Before the seizure of the U.S. embassy in Tehran in 1979, Vance had
resisted Brzezinski's proposal that Washington back a military
crackdown against Iran's radical Islamic forces.
Once the embassy was taken by followers of Islamic leader Ayatollah
Ruhollah Khomeini, Vance sought Carter's backing for an attempt to
come to terms with Khomeini. Brzezinski characteristically favored
military action to free the 52 American hostages and punish Iran.
Carter eventually accepted Brzezinski's proposal for the ill-fated
rescue mission, in which eight servicemen died.
Brzezinski also took part in negotiations toward the Egypt-Israel
Peace Treaty in 1979, which was seen by many as the major
achievement of Carter's presidency.
In the arms control field, Brzezinski, despite his lifelong
antipathy to Soviet communism, joined Defense Secretary Brown in
spearheading the unsuccessful drive to win Senate approval of the
1979 SALT-2 accord with Moscow.
Although it never cleared the Senate as a result of the Soviet
invasion of Afghanistan in December 1979, SALT-2 remained
unofficially in effect even beyond its original five-year lifespan.
After the Carter years, Brzezinski became a consultant on
international affairs and a senior adviser for the Georgetown Center
for Strategic and International Studies in Washington. He also
taught American foreign policy at Johns Hopkins University.

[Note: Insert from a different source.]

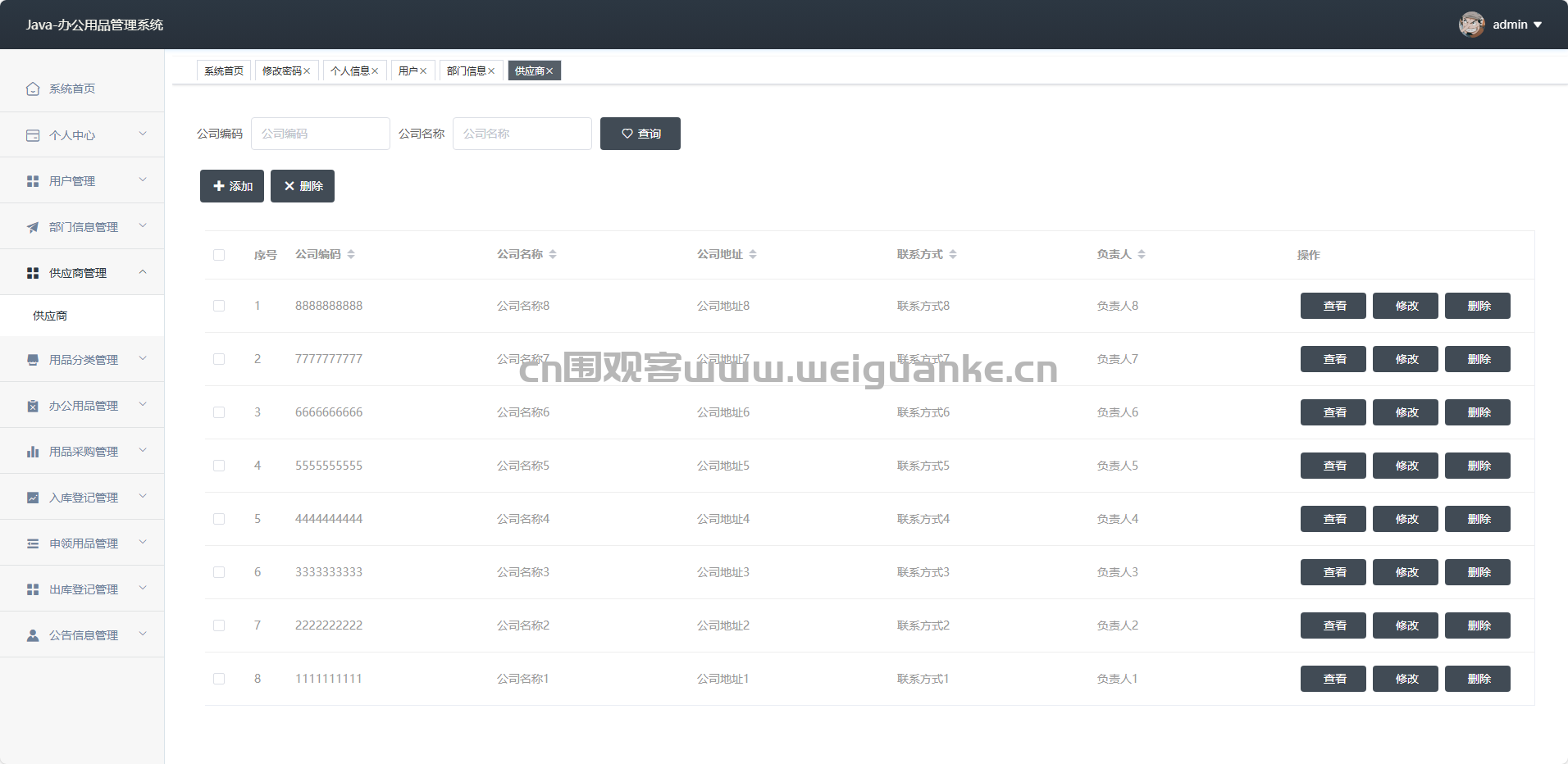The height and width of the screenshot is (764, 1568).
Task: Open the admin account dropdown arrow
Action: (x=1538, y=25)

He frequently wrote opinion articles for newspapers and published
several books, including "Strategic Vision: America and the Crisis
of Global Power" in 2012.
Vice President George H.W. Bush, trying to build up his own image as
a tough foreign policy realist, considered it a coup to secure
Brzezinski's support in his 1988 presidential campaign.

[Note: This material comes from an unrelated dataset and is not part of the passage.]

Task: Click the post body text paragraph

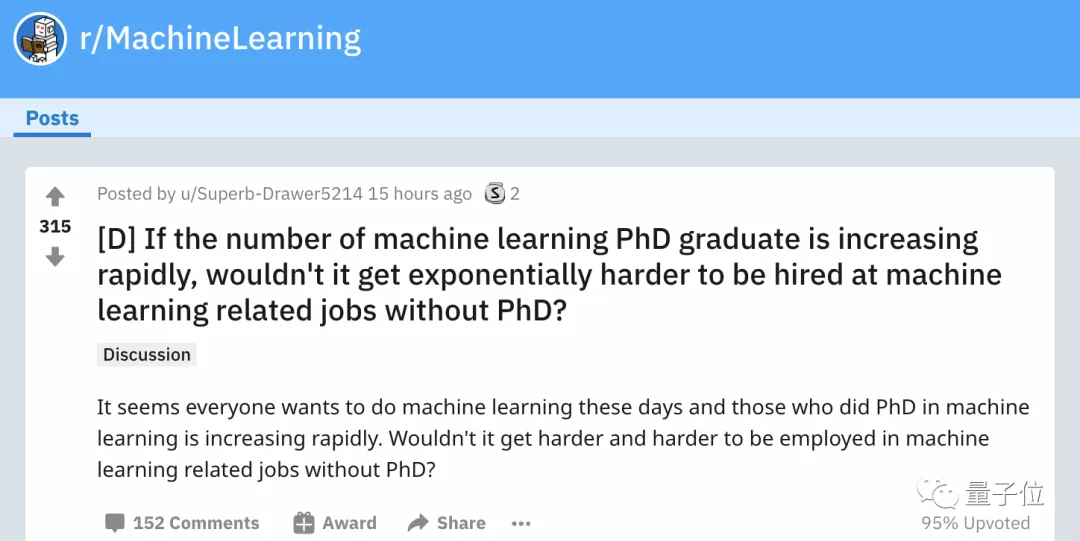Action: click(x=562, y=438)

Brzezinski was at times critical of the foreign policies of both
Bill Clinton and George W. Bush. He was sharply critical of Bush's
"war on terror" and the 2003 invasion of Iraq.
In August 2007 Brzezinski endorsed Democratic presidential candidate
Barack Obama, saying that Obama "recognizes that the challenge is a
new face, a new sense of direction, a new definition of America's
role in the world".
Brzezinski and his wife Emilie had three children.